Çalımlı, ücret kayıplarının olduğunu dile getirerek, “Çalışma hayatıyla ilgili sorunlarımız bir hayli arttı. Özellikle 2 sene içerisinde hak kayıplarımız oldu. İki sene önce toplu iş sözleşmesi ve protokolü ilk 6 ay için kazanımlarımız iyiydi. Fakat sonraki aylar hayat pahalılığı, enflasyon artışından kaynaklı ücret kayıplarımız gittikçe arttı. Geldiğimiz noktada toplu iş sözleşmemizin son 6 ayındayız. Ücret kayıplarımız artık tabiri caizse canımıza tak etti. Vergi adaletsizliği ile ilgili sıkıntılarımız var. Temsil ettiğimiz arkadaşlarımızın yıl içerisinde neredeyse 2.5-3 aylık aidatları, maaşları vergi yüksekliğinden dolayı vergiye gidiyor ve kayıpları oluyor” diye konuştu.
ÇALIMLI: AZ KAZANANDAN AZ ÇOK KAZANANDAN ÇOK VERGİ ALINMALIDIR
Az kazanandan az, çok kazanandan çok vergi alınması gerektiğini aktaran Çalımlı, “Ülkemizde gelir adaletini sağlamak için vergide adaletin sağlanması gerekir. Az kazanandan az çok kazanandan çok vergi alınmalıdır. Bu ülkenin sağladığı kaynakları kullanarak servet elde edenler var. Ama işçinin ödediği kadar vergi vermiyorlar... İşçiler 12 ay çalışmakta ve fakat 2,5 aylığı vergi olarak ödemek zorunda kalmaktadır. Yaptıkları her harcamada KDV'si, ÖTV'si olmak üzere ödediği dolaylı vergi var” dedi.

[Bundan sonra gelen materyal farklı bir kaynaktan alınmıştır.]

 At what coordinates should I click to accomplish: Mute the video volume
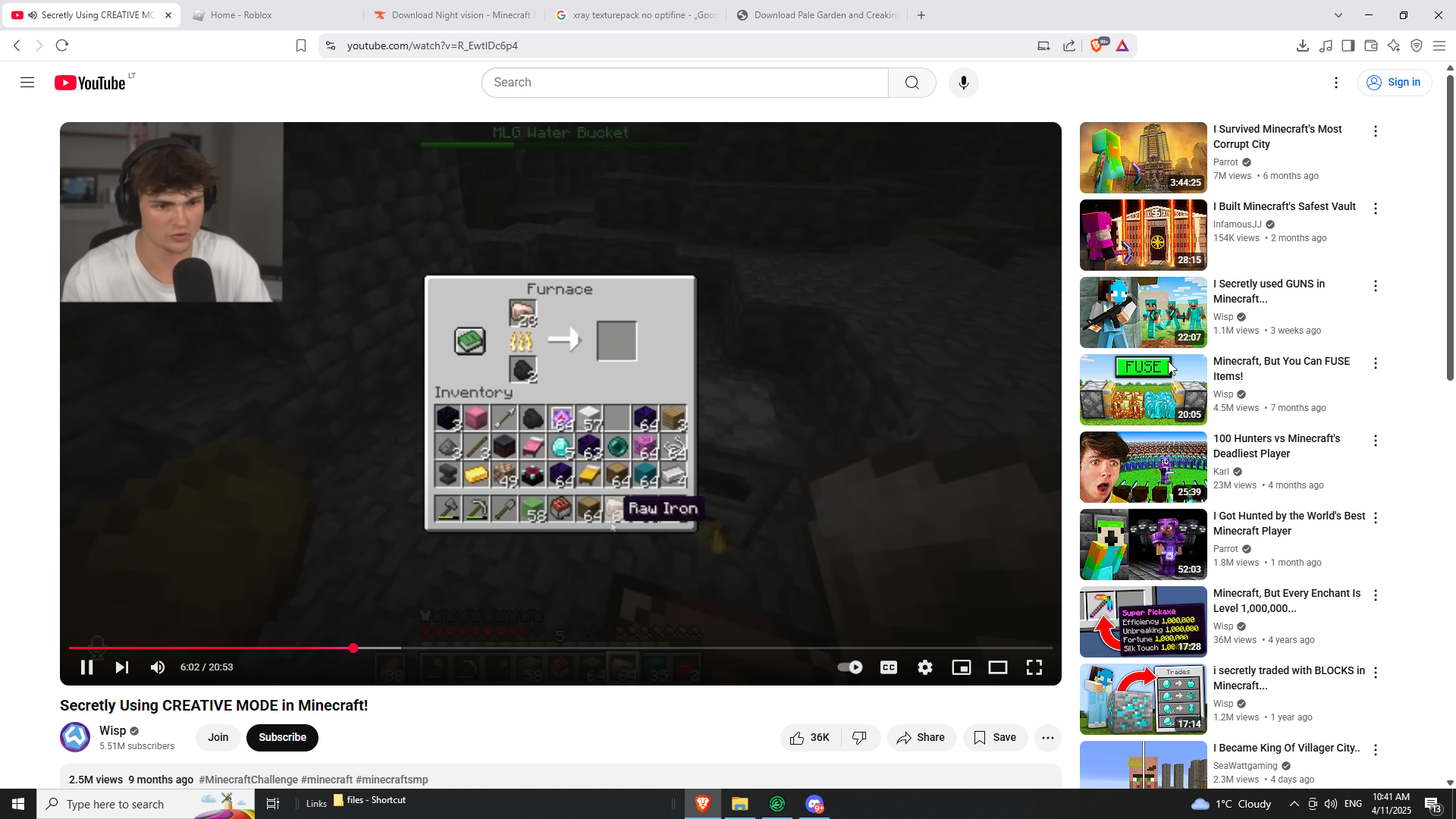click(x=158, y=667)
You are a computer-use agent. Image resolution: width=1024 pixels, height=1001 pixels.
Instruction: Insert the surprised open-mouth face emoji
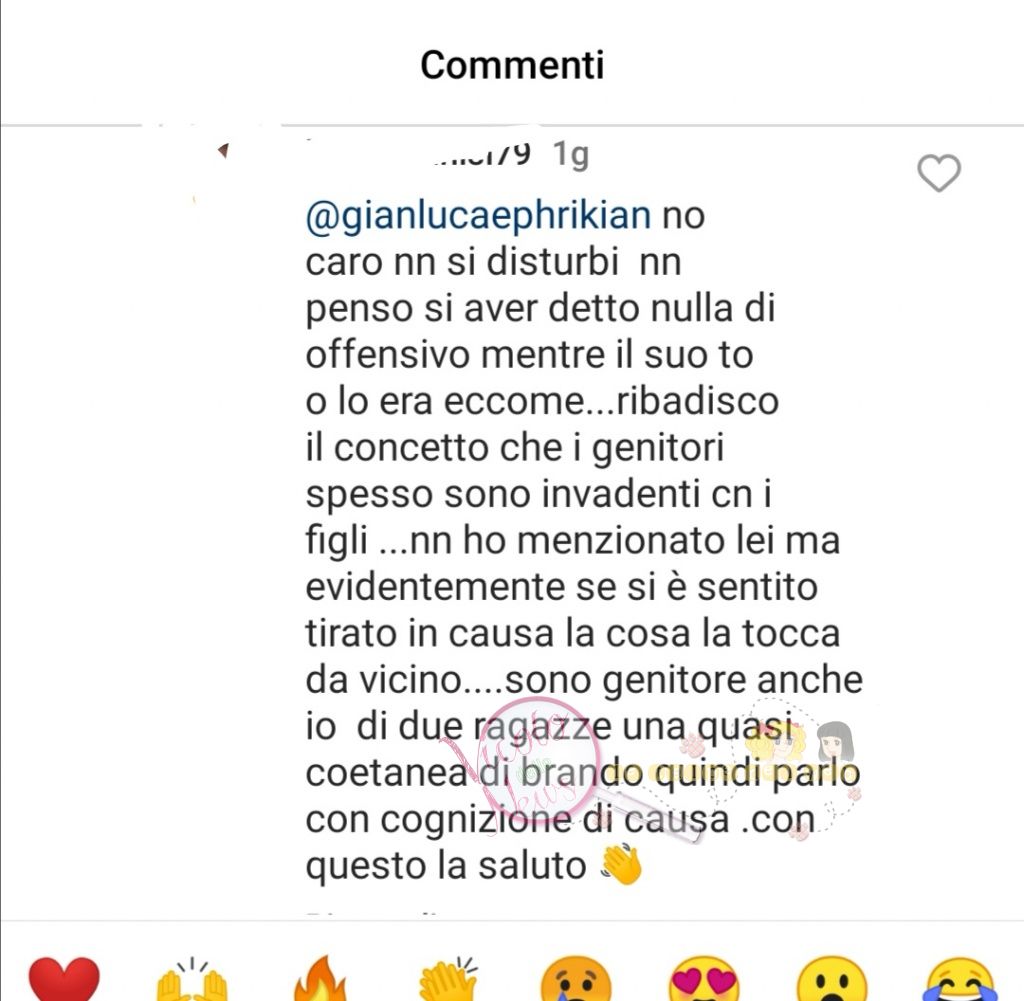point(831,978)
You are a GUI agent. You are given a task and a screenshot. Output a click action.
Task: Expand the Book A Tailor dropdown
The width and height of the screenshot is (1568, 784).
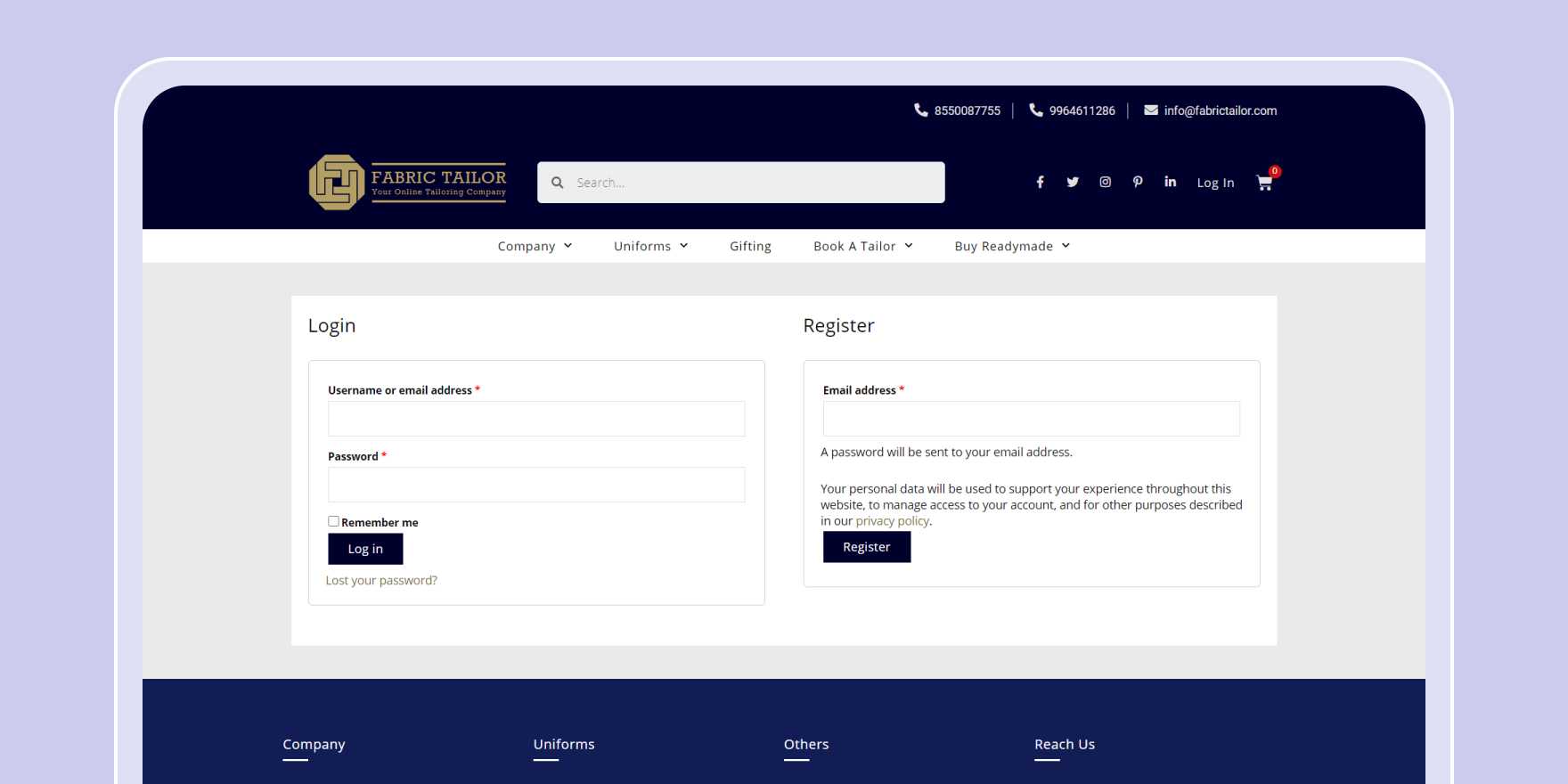[x=862, y=247]
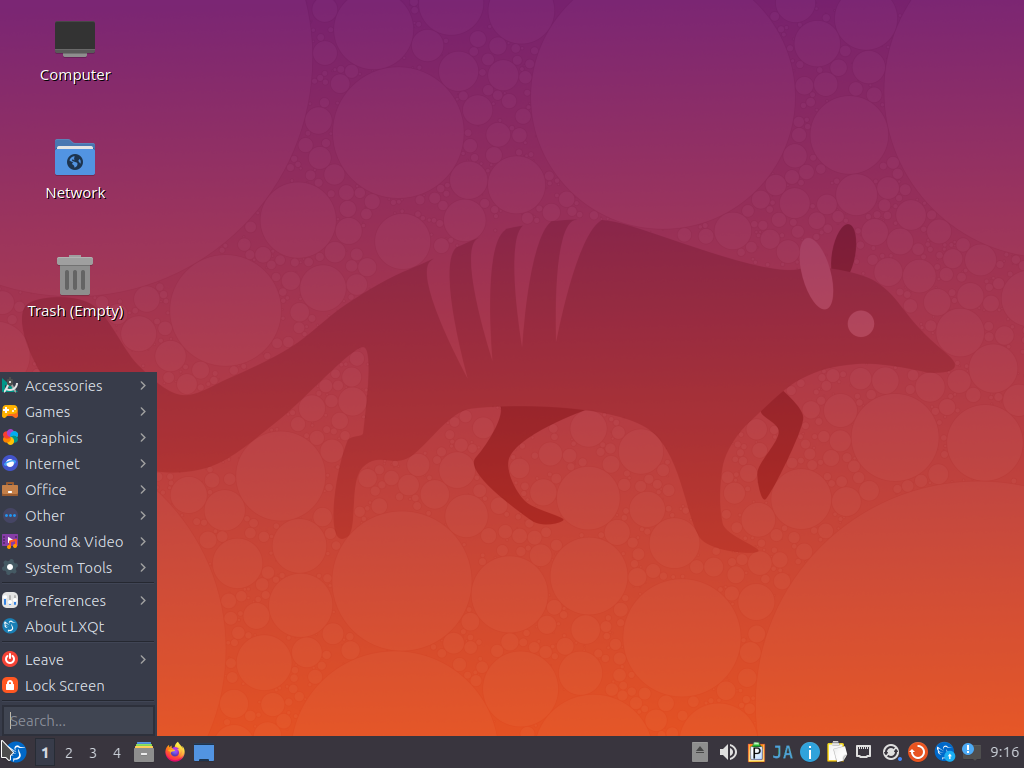Launch Firefox from the taskbar
Image resolution: width=1024 pixels, height=768 pixels.
pyautogui.click(x=175, y=752)
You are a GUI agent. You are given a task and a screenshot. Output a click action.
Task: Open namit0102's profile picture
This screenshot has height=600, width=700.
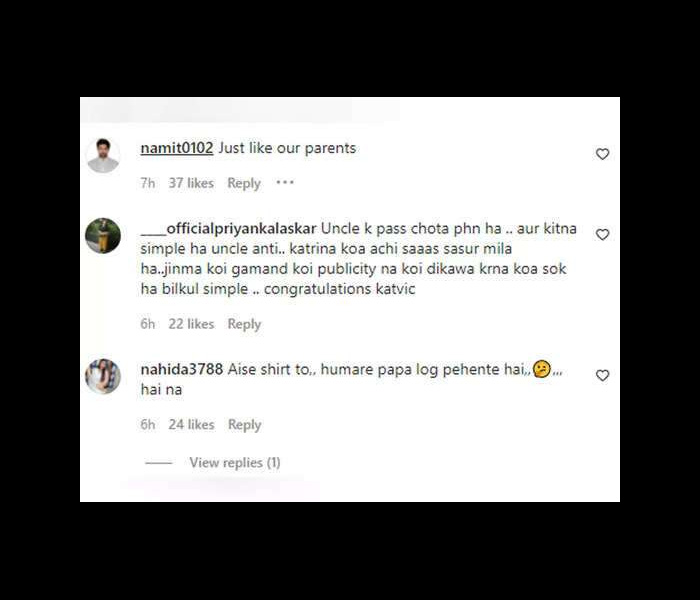pyautogui.click(x=103, y=155)
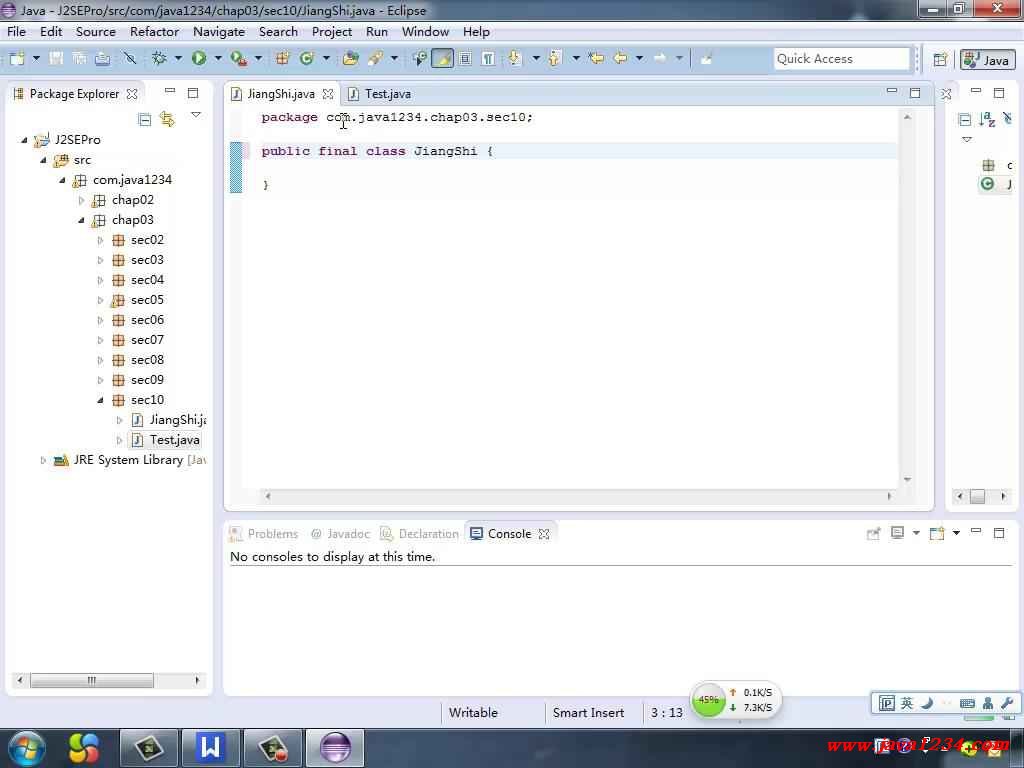Viewport: 1024px width, 768px height.
Task: Click the Debug bug icon
Action: pyautogui.click(x=159, y=59)
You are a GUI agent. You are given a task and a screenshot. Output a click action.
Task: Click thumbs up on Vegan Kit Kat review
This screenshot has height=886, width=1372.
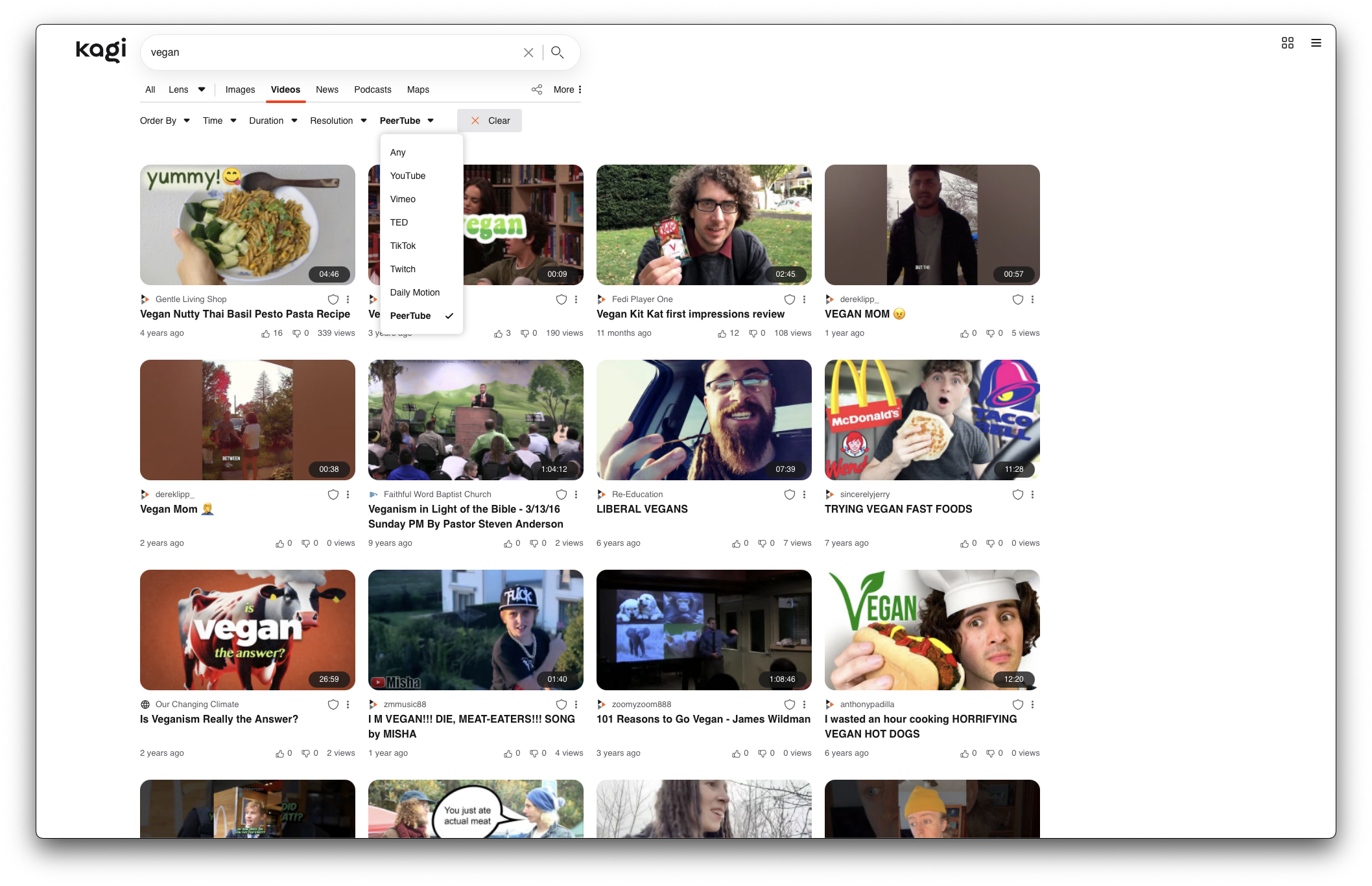coord(722,333)
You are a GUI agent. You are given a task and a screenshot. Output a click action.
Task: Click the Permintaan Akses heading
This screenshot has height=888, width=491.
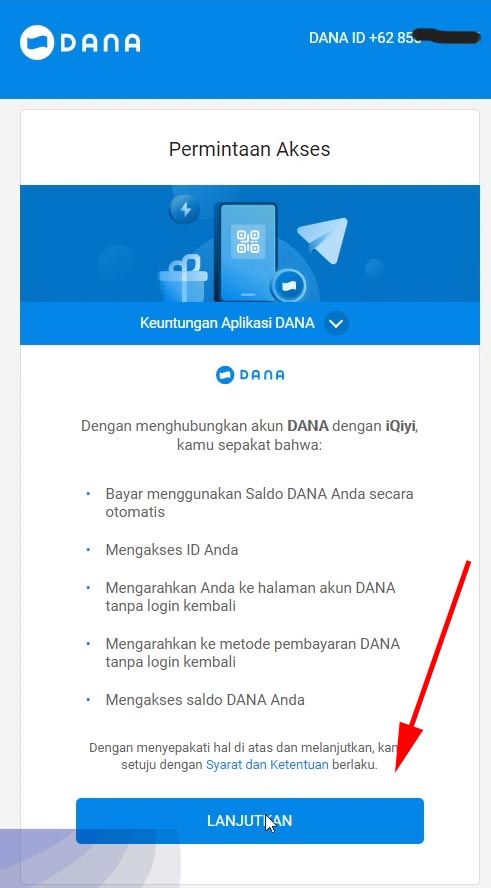[x=250, y=149]
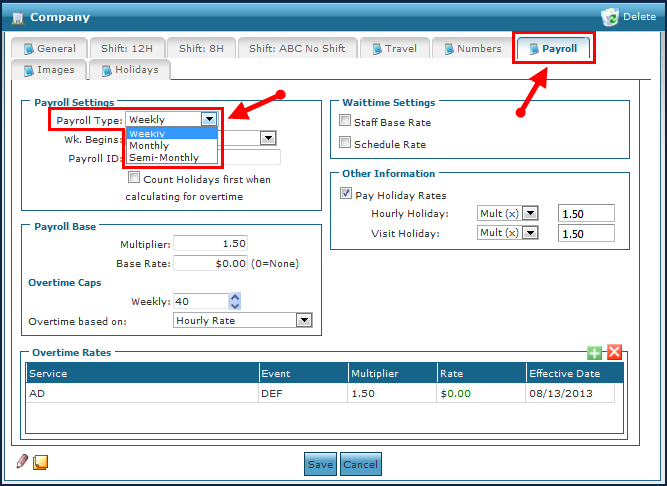
Task: Click the Company title bar icon
Action: pyautogui.click(x=17, y=17)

“İŞÇİLERE YAPILAN SOSYAL AMAÇLI ÖDEMELERDEN VERGİ KESİLMEMELİDİR”
İşçi ücretlerinin üzerindeki vergi yükünün azaltılması gerektiğini belirten Çalımlı, “Vergi sisteminde acil olarak düzenleme yapılmalıdır. Gelir vergisi tarife basamakları ve oranları kabul edilebilir düzeyde güncellenmelidir. İşçi ücretlerinin üzerindeki vergi yükü azaltılmalıdır. Gelir vergisi tarifesi ilk basamağı, geçmiş yıllarda olduğu gibi, brüt asgari ücretin 12 katından az olmamalıdır. Gelir vergisi oranı bütün işçiler için yüzde 15'de sabitlenmelidir. İşçilere yapılan sosyal amaçlı ödemelerden vergi kesilmemelidir” diye aktardı.
ÇALIMLI’DAN TALEP: İŞÇİNİN HAK KAYBINA UĞRAMASININ ÖNÜNE GEÇİLMELİDİR
Çalımlı, sosyal güvenlik sisteminde yaşadıkları sorunlara çözüm talep ederek, “Sosyal güvenlik sistemimizde birçok sorun çözüm beklemektedir. Ancak bu sorunlara yenileri de eklenmektedir. Emekli aylığı bağlanmasında geçmişte yapılan düzenlemelerin ne anlama geldiği bugün daha iyi anlaşılmaktadır. Aynı işyerinde aynı dönemde çalışan iki işçiye emekli aylığı başvuru tarihleri farklı olduğu için farklı aylık bağlanabilmektedir. Uygulanan sosyal güvenlik sistemi nedeniyle, enflasyon farkının yüksek olduğu bu dönemde, 2024 yılı içerisinde emekli aylığı talebinde bulunanların emekli aylıkları, 2025 yılında başvuracaklara göre daha fazla olacaktır. Bu durum birçok işçinin emeklilik başvurusu yapmasına sebep olmaktadır. Nitelikli çalışanlar oluşacak fark sebebiyle emekli olmayı tercih etmektedir. Bu mağduriyetin yaşanmaması için gerekli yasal düzenlemeler yapılmalıdır. İşçinin hak kaybına uğramasının önüne geçilmelidir” diye belirtti.
“KIDEM TAZMİNATI TAVAN MİKTARININ BRÜT ASGARİ ÜCRETİN 7,5 KATI OLMASI GEREKMEKTEDİR”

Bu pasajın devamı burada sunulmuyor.